À bas la bourgeoisie fécale
Publié en mai 2025. Par Books.
L’ouvrage sentait le soufre, au point que l’éditeur qui devait le publier l’a finalement refusé. Qu’à cela ne tienne : son auteur, Ulf Poschardt, journaliste assez connu outre-Rhin, ancien rédacteur en chef à Die Welt, l’a autopublié en janvier dernier sur Amazon. Il y a connu un tel succès (40 000 exemplaires écoulés) qu’un nouvel éditeur, Westend, qui s’est fait une spécialité d’accueillir les exclus de l’establishment, n’a pas tardé à se mettre sur les rangs. Bien lui en a pris : le livre trône toujours en bonne place sur la liste des meilleures ventes outre-Rhin.

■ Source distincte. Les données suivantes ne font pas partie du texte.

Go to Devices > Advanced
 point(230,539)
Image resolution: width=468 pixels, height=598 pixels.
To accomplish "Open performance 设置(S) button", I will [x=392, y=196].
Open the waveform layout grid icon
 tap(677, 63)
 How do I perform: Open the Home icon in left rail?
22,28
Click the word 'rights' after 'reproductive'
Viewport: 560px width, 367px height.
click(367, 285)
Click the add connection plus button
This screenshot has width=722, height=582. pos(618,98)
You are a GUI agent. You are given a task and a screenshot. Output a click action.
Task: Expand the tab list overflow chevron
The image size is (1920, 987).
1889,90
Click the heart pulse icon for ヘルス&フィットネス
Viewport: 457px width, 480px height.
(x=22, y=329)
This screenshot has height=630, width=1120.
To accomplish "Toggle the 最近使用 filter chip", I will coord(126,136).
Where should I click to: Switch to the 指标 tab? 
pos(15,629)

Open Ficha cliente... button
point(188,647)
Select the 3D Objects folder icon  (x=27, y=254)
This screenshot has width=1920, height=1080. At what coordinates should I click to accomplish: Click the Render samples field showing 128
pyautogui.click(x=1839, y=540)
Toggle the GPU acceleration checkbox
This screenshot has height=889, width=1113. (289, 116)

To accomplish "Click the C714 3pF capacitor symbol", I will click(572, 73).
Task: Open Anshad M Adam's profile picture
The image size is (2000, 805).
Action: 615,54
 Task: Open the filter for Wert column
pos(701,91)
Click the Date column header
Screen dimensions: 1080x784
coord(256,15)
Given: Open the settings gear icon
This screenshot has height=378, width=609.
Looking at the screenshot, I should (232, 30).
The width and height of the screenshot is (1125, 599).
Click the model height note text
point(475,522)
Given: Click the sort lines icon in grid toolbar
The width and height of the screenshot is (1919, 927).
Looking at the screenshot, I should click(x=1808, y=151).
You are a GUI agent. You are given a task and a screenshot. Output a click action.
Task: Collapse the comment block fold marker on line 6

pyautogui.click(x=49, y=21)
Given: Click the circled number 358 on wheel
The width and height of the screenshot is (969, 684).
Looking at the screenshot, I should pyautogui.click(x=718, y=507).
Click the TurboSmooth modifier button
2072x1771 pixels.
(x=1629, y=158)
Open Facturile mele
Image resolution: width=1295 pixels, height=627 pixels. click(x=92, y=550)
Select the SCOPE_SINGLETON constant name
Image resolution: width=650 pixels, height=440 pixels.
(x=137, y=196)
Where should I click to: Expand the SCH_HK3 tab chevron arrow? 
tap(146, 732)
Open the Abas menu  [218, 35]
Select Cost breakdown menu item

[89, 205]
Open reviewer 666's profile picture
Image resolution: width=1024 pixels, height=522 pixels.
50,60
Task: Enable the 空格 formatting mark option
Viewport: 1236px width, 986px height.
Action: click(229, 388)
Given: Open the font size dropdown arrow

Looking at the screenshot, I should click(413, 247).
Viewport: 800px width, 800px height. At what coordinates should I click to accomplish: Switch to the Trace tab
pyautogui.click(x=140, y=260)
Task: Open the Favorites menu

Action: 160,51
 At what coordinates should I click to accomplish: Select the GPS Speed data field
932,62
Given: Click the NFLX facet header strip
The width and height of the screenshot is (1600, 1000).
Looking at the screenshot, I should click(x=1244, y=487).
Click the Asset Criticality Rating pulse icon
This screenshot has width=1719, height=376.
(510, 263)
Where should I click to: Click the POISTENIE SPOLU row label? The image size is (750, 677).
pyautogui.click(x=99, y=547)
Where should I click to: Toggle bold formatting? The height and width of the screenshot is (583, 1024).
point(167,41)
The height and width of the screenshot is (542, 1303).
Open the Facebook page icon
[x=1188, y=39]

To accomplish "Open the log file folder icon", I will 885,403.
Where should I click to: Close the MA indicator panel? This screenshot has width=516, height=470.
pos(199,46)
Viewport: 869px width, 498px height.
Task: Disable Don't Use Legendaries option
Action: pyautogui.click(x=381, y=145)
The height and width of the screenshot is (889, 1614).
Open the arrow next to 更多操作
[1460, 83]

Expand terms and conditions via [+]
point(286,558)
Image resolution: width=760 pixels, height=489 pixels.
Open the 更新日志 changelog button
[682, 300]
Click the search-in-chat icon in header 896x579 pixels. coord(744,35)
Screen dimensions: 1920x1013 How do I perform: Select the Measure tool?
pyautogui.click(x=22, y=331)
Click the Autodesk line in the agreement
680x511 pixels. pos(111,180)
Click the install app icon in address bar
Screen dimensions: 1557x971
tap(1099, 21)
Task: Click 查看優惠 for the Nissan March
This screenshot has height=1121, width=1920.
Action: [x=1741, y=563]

Son titre donnera une idée de ce qui a pu susciter pareille polémique : Shitbürgertum. Bürgertum, c’est la « bourgeoisie », en allemand. Et shit un anglicisme que nous nous dispenserons de traduire. Cette bourgeoisie disons « fécale », à laquelle s’en prend Poschardt, correspond à l’intelligentsia de gauche, à nos « bobos » des grandes villes, plutôt écolos. Voici comment la quatrième de couverture du livre définit ce bourgeois qui, selon Poschardt, domine actuellement le discours médiatique et l’université : « Avec un mélange malsain de prétention et d’esprit de soumission, il se met en scène comme un sauveur du monde moralement supérieur – mais il défend surtout ses propres privilèges et intérêts. » Dans le Tageszeitung, Konstantin Nowotny développe : « Ceux qu’il insulte avec délectation sont souvent fonctionnaires, travaillent dans des fondations, en politique, dans la culture ou dans les sciences – toutes les mauvaises, bien entendu. » Poschardt, lui, se réclame plutôt des libertariens. Ses modèles : Trump, Musk, Milei. Faut-il préciser que Shitbürgertum ne s’est guère attiré les faveurs de la presse traditionnelle ? Dans le Frankfurter Allgemeine Zeitung, par exemple, Philipp Krohn estime qu’il ne s’agit pas d’« un bon livre. Il fait du dénigrement anti-Verts indifférencié, en l’accompagnant d’une portion de Nietzsche, Gramsci et Deleuze/Guattari. Même les pensées justes sont écrasées par des généralisations. »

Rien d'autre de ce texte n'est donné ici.